Seit der Tat ist das traditionelle Sommerfest in Polenz Geschichte. Die strafrechtliche Aufarbeitung dessen, was sich in dem Ortsteil von Neustadt/Sachsen zugetragen hat, stellt das Landgericht Dresden vor unerwartete Hürden. Die meisten Zeugen – Besucher, Veranstalter und Feuerwehrmänner – machten überraschende Erinnerungslücken geltend. Richter Herbert Pröls, der Vorsitzende der Schwurgerichtskammer, spricht neuerdings Zeugen auf diese „seltsame, medizinisch nicht erklärbare Amnesie“ an. Seit Mitte April müssen sich die Angeklagten im Alter von 24, 33 und 38 Jahren vor dem Landgericht Dresden wegen gefährlicher Körperverletzung verantworten. Dem Hauptangeklagten Sebastian K. (33) aus Bad Schandau wird darüber hinaus versuchter Mord vorgeworfen. Er habe einem der am Boden liegenden Bulgaren mehrfach mit einem Bierkrug auf den Schädel geschlagen und damit den Tod des Mannes in Kauf genommen.
Tochter in unmittelbarer Tatnähe
Die Mutter, die am Montag als erste Zeugin befragt wird, ist eine positive Ausnahme. Die 47-Jährige erinnert sich gut an jenen Abend. Ihre zehnjährige Tochter sei auf sie zugestürzt und habe gesagt: „Mama, da hinten wird gerade jemand erschlagen!“ Sie selbst sei hin und habe gesehen, wie ein Täter mit einem Bierglas auf einen Mann am Boden einschlug. Ein anderer habe offenbar versucht, den Schläger abzuhalten. Möglicherweise ein Feuerwehrmann. Der Bulgare habe am Boden gelegen, „mit aufgeplatztem Schädel“. Sie habe sofort den Notarzt alarmiert. Dann sei sie mit ihrer Tochter und anderen Kindern ins Festzelt, um sie abzulenken. Später seien Männer, darunter K., den sie als den Bierkrug-Schläger mit hoher Wahrscheinlichkeit erkannte, gekommen und hätten dort wieder rechtsextreme Parolen gerufen.

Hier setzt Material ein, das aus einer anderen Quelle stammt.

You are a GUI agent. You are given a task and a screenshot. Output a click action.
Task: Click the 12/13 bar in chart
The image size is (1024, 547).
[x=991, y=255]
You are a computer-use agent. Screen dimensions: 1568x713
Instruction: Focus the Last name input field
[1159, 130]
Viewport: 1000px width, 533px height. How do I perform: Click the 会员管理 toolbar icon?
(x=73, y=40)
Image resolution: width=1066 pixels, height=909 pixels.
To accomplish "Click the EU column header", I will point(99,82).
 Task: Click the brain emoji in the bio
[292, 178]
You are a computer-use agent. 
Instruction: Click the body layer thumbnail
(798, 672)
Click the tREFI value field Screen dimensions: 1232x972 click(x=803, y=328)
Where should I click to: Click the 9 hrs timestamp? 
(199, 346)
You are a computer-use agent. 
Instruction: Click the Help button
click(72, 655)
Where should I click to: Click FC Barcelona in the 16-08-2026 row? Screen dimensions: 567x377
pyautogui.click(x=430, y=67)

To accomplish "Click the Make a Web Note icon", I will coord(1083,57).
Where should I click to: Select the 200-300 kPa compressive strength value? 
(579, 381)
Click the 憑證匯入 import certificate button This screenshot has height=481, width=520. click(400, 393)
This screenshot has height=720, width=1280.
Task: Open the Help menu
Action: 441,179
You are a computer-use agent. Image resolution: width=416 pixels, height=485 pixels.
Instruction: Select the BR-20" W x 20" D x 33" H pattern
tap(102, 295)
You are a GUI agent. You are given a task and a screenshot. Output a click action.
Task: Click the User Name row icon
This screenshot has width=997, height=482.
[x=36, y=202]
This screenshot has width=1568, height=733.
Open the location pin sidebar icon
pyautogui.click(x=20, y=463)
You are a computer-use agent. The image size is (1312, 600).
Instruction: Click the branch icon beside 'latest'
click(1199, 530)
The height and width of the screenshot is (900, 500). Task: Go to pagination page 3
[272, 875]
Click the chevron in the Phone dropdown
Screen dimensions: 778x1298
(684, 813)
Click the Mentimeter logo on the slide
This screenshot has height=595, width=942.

Auch die Tochter dieser Frau wurde Opfer. Das Mädchen erlitt ein Trauma, wird bis heute regelmäßig behandelt, um mit den Bildern, die es gesehen hat, fertig zu werden. Das Kind habe die Tat aus unmittelbar Nähe erlebt, berichtet die Frau. Erst seit Februar könne das Kind wieder alleine in seinem Zimmer schlafen.
Michael H. setzt mit seiner Aussage anschließend die leidige Serie der „Amnesie-Zeugen“ fort. Er wisse etwa nicht, was ihm damals seine 15-jährige Tochter, die auch unmittelbar in der Nähe war, gesagt habe. Der Mann, der als Brandwache vor Ort war, sagt ohne rot zu werden: „Aus politischen Sachen halte ich mich heraus und bin sehr gut gefahren damit bis jetzt.“ Es ist der Jugendwart der Polenzer Feuerwehr. Der Prozess wird fortgesetzt.